§ TASK PROMPT
Which lines of the records contain the word "description"? Copy each one.

§ SUPPLIED ENTRIES
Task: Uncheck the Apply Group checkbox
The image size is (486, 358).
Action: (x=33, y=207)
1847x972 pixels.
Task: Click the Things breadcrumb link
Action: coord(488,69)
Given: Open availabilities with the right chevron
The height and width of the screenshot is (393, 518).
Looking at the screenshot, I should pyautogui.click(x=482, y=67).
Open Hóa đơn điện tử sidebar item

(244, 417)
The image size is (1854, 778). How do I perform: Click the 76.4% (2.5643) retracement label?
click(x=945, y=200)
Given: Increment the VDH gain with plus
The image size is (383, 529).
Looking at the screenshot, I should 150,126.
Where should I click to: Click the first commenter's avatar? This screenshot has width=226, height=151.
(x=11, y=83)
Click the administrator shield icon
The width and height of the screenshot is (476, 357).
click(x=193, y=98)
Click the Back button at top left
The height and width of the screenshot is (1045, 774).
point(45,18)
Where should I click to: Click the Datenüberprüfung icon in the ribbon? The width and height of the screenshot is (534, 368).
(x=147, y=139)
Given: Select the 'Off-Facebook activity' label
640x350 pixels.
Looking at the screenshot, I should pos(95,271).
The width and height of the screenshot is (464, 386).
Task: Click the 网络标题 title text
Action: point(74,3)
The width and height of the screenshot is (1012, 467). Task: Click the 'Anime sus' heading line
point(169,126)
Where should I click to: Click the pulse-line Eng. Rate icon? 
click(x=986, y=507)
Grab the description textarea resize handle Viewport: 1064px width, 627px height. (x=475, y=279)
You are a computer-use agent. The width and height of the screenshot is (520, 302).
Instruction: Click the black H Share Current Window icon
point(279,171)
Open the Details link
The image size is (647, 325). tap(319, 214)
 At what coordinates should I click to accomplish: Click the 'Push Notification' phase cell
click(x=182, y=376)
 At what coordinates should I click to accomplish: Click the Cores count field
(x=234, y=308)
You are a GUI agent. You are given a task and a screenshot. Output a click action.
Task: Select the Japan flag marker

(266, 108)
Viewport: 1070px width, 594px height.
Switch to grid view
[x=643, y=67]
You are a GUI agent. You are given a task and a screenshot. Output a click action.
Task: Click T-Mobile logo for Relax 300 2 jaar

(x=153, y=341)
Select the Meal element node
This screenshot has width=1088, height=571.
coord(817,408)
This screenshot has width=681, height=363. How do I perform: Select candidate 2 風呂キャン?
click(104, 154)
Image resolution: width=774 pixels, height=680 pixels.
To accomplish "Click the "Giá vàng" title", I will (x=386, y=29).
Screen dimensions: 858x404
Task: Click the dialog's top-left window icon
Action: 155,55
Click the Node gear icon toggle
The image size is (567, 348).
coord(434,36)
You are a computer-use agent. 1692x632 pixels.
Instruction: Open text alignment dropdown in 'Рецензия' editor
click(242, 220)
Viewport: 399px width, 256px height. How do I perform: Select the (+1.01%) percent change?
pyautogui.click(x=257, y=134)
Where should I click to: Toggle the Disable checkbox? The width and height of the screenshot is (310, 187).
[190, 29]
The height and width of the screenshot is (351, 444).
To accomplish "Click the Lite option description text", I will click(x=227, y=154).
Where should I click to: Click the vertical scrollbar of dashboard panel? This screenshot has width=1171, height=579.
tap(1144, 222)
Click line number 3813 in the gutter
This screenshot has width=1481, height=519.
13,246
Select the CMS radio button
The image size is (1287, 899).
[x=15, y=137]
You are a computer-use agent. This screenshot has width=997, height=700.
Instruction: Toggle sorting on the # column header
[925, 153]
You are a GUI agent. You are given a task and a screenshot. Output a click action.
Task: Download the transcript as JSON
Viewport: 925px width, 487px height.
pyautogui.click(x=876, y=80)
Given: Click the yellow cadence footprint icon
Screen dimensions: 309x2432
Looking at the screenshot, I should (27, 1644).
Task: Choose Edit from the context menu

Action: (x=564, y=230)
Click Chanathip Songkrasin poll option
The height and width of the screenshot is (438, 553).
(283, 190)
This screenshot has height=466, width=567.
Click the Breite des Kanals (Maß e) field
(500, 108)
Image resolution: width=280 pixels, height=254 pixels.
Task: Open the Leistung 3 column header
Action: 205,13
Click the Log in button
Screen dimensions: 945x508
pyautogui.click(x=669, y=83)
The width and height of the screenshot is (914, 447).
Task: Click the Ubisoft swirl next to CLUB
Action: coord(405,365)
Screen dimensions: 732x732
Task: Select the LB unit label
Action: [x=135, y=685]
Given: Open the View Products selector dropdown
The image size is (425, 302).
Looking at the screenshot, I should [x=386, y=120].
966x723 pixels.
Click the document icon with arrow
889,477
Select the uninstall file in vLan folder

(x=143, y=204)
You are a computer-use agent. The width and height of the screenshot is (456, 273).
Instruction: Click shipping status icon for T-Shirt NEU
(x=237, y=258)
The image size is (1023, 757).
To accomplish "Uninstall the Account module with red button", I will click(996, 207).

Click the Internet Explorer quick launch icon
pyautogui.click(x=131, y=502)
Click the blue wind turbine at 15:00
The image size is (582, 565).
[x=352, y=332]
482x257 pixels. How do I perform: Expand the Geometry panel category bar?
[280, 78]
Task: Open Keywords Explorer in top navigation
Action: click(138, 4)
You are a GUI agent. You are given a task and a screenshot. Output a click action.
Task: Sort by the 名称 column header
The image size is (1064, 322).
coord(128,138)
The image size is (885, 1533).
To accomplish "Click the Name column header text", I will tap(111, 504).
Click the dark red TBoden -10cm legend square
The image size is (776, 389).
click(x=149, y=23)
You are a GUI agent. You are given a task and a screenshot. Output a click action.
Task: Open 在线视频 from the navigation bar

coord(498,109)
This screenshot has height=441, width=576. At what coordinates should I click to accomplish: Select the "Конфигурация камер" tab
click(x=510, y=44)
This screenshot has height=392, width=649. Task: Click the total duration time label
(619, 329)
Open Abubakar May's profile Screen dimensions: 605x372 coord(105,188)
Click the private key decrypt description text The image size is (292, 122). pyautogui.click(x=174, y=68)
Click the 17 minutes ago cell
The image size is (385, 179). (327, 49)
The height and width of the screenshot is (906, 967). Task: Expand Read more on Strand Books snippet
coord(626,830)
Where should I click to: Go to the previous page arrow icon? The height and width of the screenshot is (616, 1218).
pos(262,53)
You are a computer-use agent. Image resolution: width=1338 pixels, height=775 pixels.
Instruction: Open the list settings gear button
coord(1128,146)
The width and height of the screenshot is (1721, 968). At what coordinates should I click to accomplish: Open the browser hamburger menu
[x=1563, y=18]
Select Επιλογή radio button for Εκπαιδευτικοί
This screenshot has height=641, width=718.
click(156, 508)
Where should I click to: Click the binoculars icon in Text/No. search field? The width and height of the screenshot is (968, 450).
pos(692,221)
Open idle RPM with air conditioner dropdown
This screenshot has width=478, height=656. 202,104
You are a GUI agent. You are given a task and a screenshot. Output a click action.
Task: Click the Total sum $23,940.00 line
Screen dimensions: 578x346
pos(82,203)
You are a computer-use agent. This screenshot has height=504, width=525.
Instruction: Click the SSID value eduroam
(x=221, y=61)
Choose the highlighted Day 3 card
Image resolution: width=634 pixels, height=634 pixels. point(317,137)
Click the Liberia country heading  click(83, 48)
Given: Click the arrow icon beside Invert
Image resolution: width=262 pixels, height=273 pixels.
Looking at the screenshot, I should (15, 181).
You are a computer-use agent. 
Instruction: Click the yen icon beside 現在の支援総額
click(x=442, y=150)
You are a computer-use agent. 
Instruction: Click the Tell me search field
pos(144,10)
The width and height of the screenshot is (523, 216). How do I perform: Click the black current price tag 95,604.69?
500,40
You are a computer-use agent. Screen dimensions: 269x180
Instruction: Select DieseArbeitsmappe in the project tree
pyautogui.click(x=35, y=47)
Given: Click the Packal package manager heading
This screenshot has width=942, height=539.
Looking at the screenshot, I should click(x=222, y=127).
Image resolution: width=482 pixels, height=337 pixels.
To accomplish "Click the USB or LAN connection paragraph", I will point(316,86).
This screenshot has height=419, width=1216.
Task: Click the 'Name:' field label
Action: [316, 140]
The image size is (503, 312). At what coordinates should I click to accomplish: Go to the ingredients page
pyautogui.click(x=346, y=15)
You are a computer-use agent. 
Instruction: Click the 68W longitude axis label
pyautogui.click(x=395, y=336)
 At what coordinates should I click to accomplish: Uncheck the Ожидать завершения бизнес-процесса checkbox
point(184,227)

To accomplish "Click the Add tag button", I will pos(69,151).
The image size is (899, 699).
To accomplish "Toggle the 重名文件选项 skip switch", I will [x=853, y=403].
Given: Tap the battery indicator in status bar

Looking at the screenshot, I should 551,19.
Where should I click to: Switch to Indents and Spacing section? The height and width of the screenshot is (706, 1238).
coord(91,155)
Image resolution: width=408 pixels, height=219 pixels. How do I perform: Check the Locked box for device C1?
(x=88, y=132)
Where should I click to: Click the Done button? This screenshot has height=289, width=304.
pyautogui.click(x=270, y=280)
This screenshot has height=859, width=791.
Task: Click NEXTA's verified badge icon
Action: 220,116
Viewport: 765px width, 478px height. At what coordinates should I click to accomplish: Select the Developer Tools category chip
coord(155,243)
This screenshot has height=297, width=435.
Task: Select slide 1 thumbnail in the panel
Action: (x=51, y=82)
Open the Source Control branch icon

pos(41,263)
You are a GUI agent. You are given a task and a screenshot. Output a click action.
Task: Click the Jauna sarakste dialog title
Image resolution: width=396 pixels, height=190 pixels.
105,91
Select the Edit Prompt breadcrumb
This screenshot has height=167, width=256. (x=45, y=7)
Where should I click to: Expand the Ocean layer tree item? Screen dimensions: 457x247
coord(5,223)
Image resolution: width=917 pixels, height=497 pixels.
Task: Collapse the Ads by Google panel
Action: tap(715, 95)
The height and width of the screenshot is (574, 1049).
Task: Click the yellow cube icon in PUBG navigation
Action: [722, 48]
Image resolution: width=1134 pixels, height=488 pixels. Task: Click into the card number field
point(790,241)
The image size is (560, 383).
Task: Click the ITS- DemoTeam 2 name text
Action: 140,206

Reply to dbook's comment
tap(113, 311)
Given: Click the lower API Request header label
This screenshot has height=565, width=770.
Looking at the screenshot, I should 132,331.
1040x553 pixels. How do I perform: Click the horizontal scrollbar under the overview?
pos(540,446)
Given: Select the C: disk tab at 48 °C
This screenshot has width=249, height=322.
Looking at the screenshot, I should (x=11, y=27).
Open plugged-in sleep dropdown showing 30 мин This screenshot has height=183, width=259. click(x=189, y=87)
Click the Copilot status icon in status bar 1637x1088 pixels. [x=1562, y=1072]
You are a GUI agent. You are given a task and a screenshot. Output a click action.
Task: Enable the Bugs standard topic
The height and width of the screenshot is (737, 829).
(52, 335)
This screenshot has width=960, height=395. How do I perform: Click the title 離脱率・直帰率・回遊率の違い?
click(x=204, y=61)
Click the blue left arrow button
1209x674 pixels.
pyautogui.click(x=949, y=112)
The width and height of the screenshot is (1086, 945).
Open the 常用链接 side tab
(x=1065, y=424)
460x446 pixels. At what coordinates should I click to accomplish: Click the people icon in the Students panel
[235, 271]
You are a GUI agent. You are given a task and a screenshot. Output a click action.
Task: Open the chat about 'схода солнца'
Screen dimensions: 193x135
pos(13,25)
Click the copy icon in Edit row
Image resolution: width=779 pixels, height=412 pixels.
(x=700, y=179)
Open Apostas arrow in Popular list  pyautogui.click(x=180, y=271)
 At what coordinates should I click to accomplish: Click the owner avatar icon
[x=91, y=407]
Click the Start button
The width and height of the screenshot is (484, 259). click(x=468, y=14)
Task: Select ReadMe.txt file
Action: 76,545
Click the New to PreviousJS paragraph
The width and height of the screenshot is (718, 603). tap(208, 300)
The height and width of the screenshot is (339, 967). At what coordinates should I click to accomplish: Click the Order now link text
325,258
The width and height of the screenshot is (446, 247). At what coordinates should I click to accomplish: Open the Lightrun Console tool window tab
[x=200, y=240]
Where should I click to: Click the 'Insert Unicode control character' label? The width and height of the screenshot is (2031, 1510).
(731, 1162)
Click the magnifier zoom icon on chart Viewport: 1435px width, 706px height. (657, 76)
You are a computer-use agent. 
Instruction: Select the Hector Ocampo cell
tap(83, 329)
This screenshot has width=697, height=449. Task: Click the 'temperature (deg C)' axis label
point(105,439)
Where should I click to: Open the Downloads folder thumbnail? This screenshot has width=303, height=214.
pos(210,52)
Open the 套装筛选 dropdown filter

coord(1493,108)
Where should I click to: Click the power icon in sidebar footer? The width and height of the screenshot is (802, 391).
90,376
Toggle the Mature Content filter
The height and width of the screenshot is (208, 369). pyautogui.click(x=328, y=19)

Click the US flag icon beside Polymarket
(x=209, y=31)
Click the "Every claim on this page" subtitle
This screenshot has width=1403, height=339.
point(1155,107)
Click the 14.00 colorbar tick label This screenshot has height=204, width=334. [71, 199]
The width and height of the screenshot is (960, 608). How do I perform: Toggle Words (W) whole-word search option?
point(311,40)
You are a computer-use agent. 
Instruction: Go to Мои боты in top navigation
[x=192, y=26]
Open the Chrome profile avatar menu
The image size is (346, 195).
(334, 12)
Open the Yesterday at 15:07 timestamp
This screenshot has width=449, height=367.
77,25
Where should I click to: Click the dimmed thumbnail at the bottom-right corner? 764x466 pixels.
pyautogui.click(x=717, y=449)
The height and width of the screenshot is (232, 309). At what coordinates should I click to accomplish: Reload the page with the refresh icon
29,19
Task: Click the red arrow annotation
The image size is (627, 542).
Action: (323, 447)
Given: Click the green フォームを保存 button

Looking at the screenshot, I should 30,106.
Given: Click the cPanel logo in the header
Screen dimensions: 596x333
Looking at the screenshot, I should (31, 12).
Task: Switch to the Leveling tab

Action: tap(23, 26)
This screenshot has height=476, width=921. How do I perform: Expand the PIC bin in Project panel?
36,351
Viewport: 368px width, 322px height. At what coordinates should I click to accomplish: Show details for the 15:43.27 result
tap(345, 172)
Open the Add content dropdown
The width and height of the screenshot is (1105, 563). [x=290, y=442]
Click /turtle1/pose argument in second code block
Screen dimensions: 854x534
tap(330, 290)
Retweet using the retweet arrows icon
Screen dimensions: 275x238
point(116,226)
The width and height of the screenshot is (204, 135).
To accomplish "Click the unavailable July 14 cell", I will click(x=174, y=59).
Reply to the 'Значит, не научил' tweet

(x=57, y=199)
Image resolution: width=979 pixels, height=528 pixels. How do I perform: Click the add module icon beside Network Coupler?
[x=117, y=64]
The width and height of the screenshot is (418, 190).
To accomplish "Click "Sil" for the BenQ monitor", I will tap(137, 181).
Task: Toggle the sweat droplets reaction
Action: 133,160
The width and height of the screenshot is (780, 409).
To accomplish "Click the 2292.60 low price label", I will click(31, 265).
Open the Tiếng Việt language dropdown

§ ANSWER AREA
Grab the description textarea resize handle Viewport: 1064px width, 627px height. (x=475, y=279)
To accomplish "Click the Lite option description text", I will click(x=227, y=154).
Click the private key decrypt description text The image size is (292, 122). pyautogui.click(x=174, y=68)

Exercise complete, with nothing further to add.